Segment Start: Data shown

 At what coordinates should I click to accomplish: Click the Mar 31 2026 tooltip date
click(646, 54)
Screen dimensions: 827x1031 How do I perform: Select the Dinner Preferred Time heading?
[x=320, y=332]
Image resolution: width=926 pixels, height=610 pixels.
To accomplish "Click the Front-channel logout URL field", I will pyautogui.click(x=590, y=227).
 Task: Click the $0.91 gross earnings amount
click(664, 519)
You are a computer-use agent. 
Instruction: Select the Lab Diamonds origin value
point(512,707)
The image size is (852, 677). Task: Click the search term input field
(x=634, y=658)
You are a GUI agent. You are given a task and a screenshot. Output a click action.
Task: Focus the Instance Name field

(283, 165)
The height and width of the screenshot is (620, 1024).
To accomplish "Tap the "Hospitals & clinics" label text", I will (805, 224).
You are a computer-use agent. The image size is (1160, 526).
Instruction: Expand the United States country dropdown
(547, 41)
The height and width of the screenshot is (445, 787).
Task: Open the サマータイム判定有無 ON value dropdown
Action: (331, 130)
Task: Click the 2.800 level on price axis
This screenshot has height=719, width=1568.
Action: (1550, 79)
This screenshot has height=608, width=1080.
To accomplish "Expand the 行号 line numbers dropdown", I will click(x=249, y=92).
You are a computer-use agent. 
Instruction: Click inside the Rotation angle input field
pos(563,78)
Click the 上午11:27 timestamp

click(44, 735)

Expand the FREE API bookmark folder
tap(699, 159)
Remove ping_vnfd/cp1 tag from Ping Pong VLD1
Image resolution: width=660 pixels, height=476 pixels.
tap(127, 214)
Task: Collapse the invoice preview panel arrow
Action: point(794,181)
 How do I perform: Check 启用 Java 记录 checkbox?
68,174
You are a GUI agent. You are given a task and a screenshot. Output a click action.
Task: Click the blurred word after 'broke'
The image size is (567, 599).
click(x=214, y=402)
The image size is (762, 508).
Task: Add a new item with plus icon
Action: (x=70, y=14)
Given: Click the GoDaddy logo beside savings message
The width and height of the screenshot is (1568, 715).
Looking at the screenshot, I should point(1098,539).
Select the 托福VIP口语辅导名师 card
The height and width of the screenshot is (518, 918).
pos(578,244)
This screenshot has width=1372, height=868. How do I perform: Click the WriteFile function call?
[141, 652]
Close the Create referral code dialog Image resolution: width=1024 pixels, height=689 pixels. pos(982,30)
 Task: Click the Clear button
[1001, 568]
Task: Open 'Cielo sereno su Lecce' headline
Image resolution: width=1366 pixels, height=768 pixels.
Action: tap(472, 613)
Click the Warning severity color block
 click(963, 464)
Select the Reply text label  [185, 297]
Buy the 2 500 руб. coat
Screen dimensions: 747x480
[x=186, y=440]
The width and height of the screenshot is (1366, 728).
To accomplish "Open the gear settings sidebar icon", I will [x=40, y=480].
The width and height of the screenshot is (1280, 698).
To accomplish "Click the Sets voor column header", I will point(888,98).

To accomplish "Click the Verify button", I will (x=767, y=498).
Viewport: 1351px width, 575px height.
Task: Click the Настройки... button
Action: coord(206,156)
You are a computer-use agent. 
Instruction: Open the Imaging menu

Segment End: Data shown

## Required work
Reproduce the entries above in full and exactly.

## Answer
 At what coordinates should I click to accomplish: Click the Mar 31 2026 tooltip date
click(646, 54)
Screen dimensions: 827x1031 How do I perform: Select the Dinner Preferred Time heading?
[x=320, y=332]
Image resolution: width=926 pixels, height=610 pixels.
To accomplish "Click the Front-channel logout URL field", I will pyautogui.click(x=590, y=227).
 Task: Click the $0.91 gross earnings amount
click(664, 519)
You are a computer-use agent. 
Instruction: Select the Lab Diamonds origin value
point(512,707)
The image size is (852, 677). Task: Click the search term input field
(x=634, y=658)
You are a GUI agent. You are given a task and a screenshot. Output a click action.
Task: Focus the Instance Name field

(283, 165)
The height and width of the screenshot is (620, 1024).
To accomplish "Tap the "Hospitals & clinics" label text", I will (805, 224).
You are a computer-use agent. The image size is (1160, 526).
Instruction: Expand the United States country dropdown
(547, 41)
The height and width of the screenshot is (445, 787).
Task: Open the サマータイム判定有無 ON value dropdown
Action: (331, 130)
Task: Click the 2.800 level on price axis
This screenshot has height=719, width=1568.
Action: (1550, 79)
This screenshot has height=608, width=1080.
To accomplish "Expand the 行号 line numbers dropdown", I will click(x=249, y=92).
You are a computer-use agent. 
Instruction: Click inside the Rotation angle input field
pos(563,78)
Click the 上午11:27 timestamp

click(44, 735)

Expand the FREE API bookmark folder
tap(699, 159)
Remove ping_vnfd/cp1 tag from Ping Pong VLD1
Image resolution: width=660 pixels, height=476 pixels.
tap(127, 214)
Task: Collapse the invoice preview panel arrow
Action: point(794,181)
 How do I perform: Check 启用 Java 记录 checkbox?
68,174
You are a GUI agent. You are given a task and a screenshot. Output a click action.
Task: Click the blurred word after 'broke'
The image size is (567, 599).
click(x=214, y=402)
The image size is (762, 508).
Task: Add a new item with plus icon
Action: (x=70, y=14)
Given: Click the GoDaddy logo beside savings message
The width and height of the screenshot is (1568, 715).
Looking at the screenshot, I should point(1098,539).
Select the 托福VIP口语辅导名师 card
The height and width of the screenshot is (518, 918).
pos(578,244)
This screenshot has width=1372, height=868. How do I perform: Click the WriteFile function call?
[141, 652]
Close the Create referral code dialog Image resolution: width=1024 pixels, height=689 pixels. pos(982,30)
 Task: Click the Clear button
[1001, 568]
Task: Open 'Cielo sereno su Lecce' headline
Image resolution: width=1366 pixels, height=768 pixels.
Action: tap(472, 613)
Click the Warning severity color block
 click(963, 464)
Select the Reply text label  [185, 297]
Buy the 2 500 руб. coat
Screen dimensions: 747x480
[x=186, y=440]
The width and height of the screenshot is (1366, 728).
To accomplish "Open the gear settings sidebar icon", I will [x=40, y=480].
The width and height of the screenshot is (1280, 698).
To accomplish "Click the Sets voor column header", I will point(888,98).

To accomplish "Click the Verify button", I will (x=767, y=498).
Viewport: 1351px width, 575px height.
Task: Click the Настройки... button
Action: coord(206,156)
You are a computer-use agent. 
Instruction: Open the Imaging menu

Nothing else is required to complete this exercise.